## Work task
Once you reach the line containing "Switch to the Lighting" in the entries below, write out that line and each one after it down to the line containing "Given: Click the ISO 179/1eA test method cell", exactly and with nothing added.

(Beginning of Records for this exercise)

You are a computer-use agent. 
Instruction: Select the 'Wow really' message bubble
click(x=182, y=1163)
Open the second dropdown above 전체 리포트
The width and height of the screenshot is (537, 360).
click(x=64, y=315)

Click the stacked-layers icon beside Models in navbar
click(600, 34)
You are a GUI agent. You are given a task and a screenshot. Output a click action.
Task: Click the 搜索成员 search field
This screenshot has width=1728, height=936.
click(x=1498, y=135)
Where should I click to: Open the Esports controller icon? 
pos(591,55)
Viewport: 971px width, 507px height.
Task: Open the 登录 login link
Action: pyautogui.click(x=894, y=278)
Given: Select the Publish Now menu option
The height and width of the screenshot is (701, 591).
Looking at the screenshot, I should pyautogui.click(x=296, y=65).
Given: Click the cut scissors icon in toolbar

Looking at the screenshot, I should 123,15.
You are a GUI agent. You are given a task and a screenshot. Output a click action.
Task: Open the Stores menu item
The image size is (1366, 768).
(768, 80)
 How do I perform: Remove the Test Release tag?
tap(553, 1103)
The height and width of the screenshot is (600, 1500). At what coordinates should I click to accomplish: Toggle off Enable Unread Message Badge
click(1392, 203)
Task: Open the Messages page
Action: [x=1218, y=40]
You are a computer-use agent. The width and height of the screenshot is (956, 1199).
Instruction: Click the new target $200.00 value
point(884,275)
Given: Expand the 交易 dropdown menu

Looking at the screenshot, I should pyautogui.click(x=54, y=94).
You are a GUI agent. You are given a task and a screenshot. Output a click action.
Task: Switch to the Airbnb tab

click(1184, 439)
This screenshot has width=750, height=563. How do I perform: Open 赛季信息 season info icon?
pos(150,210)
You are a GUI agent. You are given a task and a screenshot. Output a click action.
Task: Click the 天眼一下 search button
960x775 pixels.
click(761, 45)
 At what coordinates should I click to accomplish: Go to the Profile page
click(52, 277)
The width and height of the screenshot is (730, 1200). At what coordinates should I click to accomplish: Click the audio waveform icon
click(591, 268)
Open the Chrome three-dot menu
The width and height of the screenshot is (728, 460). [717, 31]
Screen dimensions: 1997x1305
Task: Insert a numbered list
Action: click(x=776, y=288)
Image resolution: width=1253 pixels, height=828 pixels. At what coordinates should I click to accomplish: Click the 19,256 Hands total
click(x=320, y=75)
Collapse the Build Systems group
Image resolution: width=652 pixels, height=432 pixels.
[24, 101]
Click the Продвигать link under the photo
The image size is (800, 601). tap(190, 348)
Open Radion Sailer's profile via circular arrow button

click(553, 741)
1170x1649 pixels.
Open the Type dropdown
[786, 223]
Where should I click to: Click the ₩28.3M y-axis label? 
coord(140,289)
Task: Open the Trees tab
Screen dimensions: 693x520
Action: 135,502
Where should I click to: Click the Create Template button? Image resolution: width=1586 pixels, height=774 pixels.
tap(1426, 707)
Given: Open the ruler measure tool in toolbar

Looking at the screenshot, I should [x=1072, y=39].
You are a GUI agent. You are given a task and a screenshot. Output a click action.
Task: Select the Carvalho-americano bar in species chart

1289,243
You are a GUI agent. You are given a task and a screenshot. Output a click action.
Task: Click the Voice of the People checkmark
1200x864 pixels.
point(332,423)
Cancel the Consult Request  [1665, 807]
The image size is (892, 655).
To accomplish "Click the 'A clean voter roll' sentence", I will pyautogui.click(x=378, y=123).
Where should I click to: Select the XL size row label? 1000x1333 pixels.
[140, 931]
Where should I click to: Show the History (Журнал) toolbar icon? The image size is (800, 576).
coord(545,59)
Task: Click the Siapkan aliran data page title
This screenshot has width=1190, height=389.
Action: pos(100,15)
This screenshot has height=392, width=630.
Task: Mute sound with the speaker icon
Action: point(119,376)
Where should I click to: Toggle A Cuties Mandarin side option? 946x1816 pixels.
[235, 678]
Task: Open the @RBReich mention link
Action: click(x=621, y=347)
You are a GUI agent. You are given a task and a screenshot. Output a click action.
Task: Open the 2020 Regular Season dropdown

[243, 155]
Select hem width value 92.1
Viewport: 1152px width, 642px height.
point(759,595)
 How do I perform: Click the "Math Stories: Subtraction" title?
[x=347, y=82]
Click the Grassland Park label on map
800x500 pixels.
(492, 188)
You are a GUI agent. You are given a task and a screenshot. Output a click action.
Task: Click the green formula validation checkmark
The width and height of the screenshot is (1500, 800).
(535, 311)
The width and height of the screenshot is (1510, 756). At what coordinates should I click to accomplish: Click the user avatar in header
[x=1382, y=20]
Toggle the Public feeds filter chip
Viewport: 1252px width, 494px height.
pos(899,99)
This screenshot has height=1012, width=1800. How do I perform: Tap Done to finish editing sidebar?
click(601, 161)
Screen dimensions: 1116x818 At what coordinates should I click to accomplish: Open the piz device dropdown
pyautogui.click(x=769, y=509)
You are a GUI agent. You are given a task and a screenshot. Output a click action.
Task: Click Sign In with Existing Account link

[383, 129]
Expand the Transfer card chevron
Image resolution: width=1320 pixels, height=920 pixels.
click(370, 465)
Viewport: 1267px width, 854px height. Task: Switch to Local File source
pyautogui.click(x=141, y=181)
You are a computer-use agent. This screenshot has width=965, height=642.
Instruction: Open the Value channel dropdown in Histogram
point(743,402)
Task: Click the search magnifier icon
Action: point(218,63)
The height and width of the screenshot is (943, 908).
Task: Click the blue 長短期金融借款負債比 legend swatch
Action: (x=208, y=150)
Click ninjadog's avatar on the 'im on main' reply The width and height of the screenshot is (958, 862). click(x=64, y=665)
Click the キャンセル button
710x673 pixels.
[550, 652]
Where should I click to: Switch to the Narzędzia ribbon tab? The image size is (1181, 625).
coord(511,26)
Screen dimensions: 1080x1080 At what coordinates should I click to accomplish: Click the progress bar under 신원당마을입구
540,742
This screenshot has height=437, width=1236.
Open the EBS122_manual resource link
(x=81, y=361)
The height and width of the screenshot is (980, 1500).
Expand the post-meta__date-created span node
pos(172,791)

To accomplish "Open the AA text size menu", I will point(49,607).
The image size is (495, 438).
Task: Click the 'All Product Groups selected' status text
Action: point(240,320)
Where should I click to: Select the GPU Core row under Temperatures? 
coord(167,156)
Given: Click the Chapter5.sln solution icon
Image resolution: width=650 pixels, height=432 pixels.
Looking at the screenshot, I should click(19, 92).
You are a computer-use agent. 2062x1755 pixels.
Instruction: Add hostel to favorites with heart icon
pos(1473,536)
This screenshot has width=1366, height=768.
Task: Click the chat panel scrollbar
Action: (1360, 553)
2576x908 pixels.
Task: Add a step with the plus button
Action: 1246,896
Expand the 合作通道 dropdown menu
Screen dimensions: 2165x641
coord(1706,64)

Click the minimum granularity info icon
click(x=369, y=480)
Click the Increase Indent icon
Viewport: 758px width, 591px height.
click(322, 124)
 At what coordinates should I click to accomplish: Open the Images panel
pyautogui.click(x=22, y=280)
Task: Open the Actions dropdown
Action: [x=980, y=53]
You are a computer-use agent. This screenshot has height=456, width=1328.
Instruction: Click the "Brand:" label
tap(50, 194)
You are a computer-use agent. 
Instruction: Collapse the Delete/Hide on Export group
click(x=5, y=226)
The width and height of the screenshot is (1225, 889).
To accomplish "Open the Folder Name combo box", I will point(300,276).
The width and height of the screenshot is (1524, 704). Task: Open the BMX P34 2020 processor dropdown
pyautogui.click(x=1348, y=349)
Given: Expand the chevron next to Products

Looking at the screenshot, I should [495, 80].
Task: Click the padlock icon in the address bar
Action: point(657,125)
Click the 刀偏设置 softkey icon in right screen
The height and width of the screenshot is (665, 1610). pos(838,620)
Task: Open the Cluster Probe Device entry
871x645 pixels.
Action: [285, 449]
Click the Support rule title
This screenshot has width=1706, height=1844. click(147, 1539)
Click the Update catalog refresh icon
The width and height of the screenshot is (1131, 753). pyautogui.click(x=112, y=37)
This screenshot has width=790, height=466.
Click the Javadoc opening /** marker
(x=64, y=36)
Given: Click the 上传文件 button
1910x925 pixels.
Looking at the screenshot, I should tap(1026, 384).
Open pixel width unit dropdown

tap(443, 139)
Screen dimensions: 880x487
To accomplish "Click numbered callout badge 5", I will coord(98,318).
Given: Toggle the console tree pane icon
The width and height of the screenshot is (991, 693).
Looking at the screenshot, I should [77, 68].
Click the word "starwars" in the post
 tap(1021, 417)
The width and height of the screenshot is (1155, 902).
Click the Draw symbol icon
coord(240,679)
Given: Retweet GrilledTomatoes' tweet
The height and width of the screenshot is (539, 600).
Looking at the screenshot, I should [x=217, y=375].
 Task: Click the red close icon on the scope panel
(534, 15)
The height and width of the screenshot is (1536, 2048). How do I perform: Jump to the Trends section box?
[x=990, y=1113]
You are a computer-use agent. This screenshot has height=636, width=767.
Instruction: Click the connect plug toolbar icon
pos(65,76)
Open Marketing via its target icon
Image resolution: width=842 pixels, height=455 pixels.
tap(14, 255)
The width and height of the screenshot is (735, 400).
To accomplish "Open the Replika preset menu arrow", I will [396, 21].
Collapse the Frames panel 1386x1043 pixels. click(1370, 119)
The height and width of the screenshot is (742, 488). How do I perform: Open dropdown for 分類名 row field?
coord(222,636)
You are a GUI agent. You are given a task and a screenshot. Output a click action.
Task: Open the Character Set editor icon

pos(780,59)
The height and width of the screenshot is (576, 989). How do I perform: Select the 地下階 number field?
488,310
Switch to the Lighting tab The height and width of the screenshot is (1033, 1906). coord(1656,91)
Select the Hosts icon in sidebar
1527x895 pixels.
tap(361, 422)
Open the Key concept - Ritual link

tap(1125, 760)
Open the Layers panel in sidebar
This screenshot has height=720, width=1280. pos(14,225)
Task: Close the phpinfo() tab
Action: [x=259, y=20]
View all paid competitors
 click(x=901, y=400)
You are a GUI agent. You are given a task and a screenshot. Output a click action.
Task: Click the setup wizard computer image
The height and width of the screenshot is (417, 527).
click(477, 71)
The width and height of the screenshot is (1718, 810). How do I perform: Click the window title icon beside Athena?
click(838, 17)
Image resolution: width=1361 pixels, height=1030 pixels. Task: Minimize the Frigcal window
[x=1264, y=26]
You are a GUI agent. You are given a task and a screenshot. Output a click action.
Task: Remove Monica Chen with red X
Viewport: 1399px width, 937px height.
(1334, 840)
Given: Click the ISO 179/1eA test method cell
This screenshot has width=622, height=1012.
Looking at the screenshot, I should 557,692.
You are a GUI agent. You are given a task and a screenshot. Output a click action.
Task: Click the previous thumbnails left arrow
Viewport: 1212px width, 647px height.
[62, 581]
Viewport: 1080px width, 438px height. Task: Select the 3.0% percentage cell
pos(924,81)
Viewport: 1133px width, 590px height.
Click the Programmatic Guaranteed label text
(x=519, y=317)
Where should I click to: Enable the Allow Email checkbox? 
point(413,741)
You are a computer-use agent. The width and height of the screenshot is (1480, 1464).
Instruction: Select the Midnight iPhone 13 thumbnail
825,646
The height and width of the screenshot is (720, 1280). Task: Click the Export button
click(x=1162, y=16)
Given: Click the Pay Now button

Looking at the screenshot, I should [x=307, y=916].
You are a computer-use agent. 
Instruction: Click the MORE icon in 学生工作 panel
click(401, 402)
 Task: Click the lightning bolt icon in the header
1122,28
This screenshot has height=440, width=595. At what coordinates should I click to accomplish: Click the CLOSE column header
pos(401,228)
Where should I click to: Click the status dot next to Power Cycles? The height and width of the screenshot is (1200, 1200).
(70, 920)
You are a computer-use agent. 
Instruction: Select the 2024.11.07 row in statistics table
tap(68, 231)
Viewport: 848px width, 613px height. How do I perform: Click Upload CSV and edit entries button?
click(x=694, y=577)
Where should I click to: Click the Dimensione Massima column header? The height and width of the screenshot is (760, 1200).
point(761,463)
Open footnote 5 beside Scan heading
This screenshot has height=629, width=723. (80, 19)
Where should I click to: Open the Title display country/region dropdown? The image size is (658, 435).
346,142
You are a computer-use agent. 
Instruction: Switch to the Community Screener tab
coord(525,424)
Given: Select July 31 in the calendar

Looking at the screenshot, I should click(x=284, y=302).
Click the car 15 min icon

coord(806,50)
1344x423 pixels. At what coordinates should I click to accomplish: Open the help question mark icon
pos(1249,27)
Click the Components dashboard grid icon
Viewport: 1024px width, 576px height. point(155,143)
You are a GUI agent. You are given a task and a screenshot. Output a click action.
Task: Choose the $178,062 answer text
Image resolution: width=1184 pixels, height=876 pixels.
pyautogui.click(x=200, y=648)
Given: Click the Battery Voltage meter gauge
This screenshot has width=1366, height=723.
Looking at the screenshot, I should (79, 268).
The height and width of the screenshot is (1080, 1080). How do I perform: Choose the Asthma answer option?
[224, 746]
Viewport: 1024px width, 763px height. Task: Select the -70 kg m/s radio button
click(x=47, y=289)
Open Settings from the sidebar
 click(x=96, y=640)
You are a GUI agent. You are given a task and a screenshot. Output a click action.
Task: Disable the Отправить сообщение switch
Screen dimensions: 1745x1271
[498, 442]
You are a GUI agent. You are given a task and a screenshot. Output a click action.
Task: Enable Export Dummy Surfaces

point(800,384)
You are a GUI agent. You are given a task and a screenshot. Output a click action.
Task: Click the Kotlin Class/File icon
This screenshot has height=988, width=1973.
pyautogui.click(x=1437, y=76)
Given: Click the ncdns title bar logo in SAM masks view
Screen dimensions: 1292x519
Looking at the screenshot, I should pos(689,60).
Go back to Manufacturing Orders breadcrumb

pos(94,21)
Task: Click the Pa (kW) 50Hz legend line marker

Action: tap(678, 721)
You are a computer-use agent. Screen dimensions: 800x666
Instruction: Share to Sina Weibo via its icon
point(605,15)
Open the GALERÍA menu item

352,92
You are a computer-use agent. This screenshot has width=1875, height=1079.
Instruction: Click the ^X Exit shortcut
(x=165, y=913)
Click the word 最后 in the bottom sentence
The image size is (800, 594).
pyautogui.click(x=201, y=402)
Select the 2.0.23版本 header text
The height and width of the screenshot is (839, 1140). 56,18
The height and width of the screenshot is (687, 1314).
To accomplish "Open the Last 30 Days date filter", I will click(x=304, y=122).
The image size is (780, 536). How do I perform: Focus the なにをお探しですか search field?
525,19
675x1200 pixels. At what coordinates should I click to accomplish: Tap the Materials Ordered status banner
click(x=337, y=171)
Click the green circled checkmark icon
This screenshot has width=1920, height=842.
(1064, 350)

(End of Records for this exercise)

## Answer box
Switch to the Lighting tab The height and width of the screenshot is (1033, 1906). coord(1656,91)
Select the Hosts icon in sidebar
1527x895 pixels.
tap(361, 422)
Open the Key concept - Ritual link

tap(1125, 760)
Open the Layers panel in sidebar
This screenshot has height=720, width=1280. pos(14,225)
Task: Close the phpinfo() tab
Action: [x=259, y=20]
View all paid competitors
 click(x=901, y=400)
You are a GUI agent. You are given a task and a screenshot. Output a click action.
Task: Click the setup wizard computer image
The height and width of the screenshot is (417, 527).
click(477, 71)
The width and height of the screenshot is (1718, 810). How do I perform: Click the window title icon beside Athena?
click(838, 17)
Image resolution: width=1361 pixels, height=1030 pixels. Task: Minimize the Frigcal window
[x=1264, y=26]
You are a GUI agent. You are given a task and a screenshot. Output a click action.
Task: Remove Monica Chen with red X
Viewport: 1399px width, 937px height.
(1334, 840)
Given: Click the ISO 179/1eA test method cell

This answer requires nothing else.